"And from a poise at this station the plane may swoop down, at great disadvantage if close to the back of the wave, at various slopes and directions till it cuts into the air that is being raised by the face of the following wave, which again enables it to resume its velocity"
About this Quote
The subtext is confidence edged with risk. Hargrave doesn’t romanticize flight; he itemizes its penalties. Get “close to the back of the wave” and you’re suddenly behind the energy you meant to borrow. The sentence itself performs that peril: it keeps delaying its payoff, stacking clauses like a pilot making micro-corrections, until the release arrives in “which again enables it to resume its velocity.” Velocity is the prize, but it’s never guaranteed; it’s something you recover.
Context matters: Hargrave sits in that late-19th-century hinge moment when aviation is still experimental craft, closer to kites and gliders than to the mythic airplane. His focus on “air that is being raised” anticipates the modern understanding of lift, updrafts, and dynamic soaring. There’s no manifesto here, just a scientist’s quiet radicalism: flight as a negotiation with forces, not a conquest of them.
Quote Details
| Topic | Science |
|---|---|
| Source | Help us find the source |
| Cite |
Citation Formats
APA Style (7th ed.)
Hargrave, Lawrence. (2026, January 17). And from a poise at this station the plane may swoop down, at great disadvantage if close to the back of the wave, at various slopes and directions till it cuts into the air that is being raised by the face of the following wave, which again enables it to resume its velocity.
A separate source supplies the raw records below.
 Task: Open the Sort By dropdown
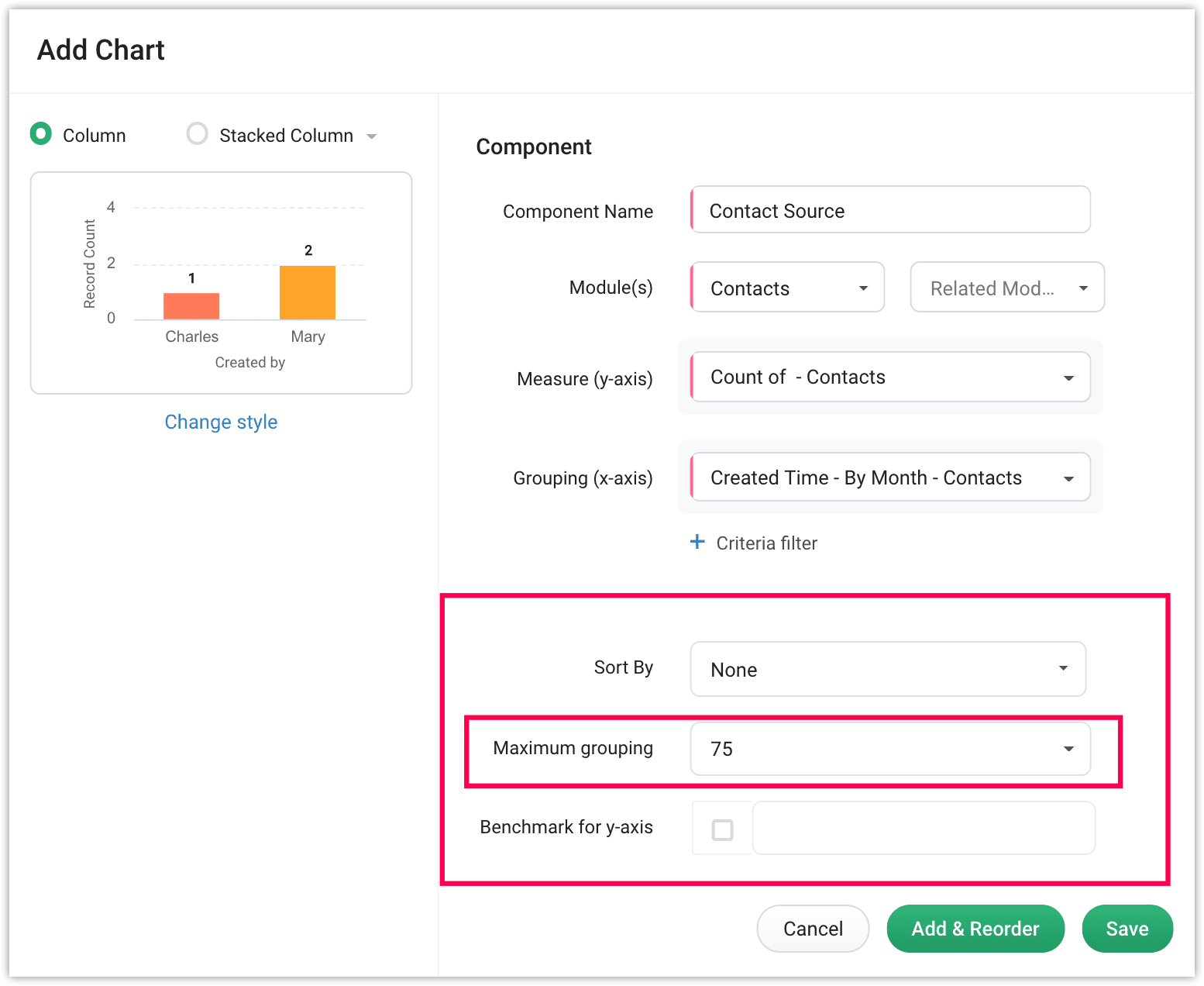point(888,669)
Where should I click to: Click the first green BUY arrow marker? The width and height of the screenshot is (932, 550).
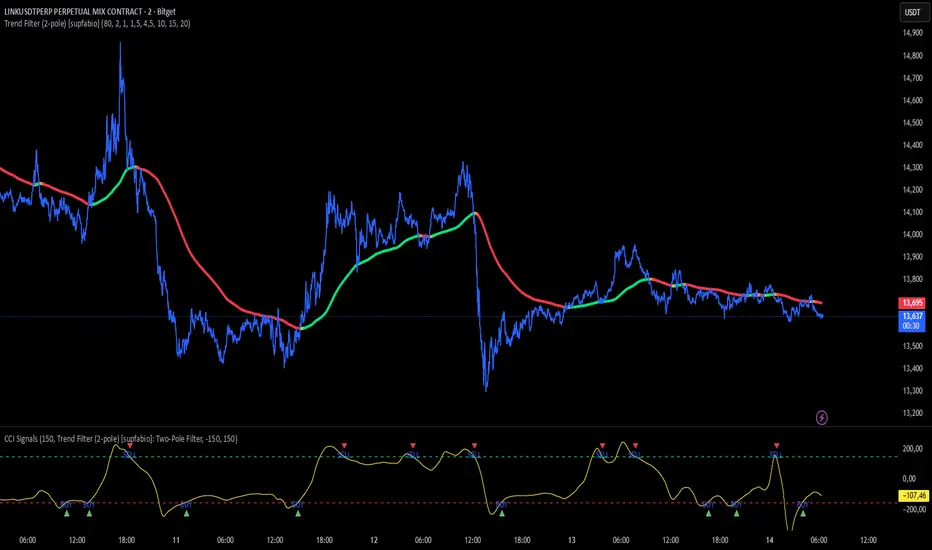pyautogui.click(x=67, y=513)
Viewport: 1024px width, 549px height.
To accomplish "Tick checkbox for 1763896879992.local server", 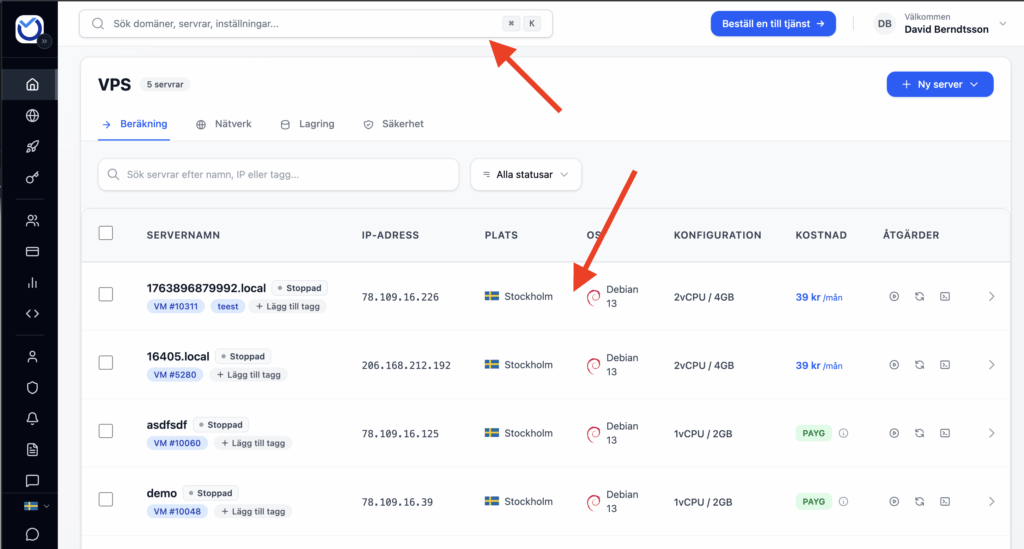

FixQuotes. https://fixquotes.com/quotes/and-from-a-poise-at-this-station-the-plane-may-54732/
Chicago Style
Hargrave, Lawrence. "And from a poise at this station the plane may swoop down, at great disadvantage if close to the back of the wave, at various slopes and directions till it cuts into the air that is being raised by the face of the following wave, which again enables it to resume its velocity." FixQuotes. January 17, 2026. https://fixquotes.com/quotes/and-from-a-poise-at-this-station-the-plane-may-54732/.
MLA Style (9th ed.)
"And from a poise at this station the plane may swoop down, at great disadvantage if close to the back of the wave, at various slopes and directions till it cuts into the air that is being raised by the face of the following wave, which again enables it to resume its velocity." FixQuotes, 17 Jan. 2026, https://fixquotes.com/quotes/and-from-a-poise-at-this-station-the-plane-may-54732/. Accessed 28 Feb. 2026.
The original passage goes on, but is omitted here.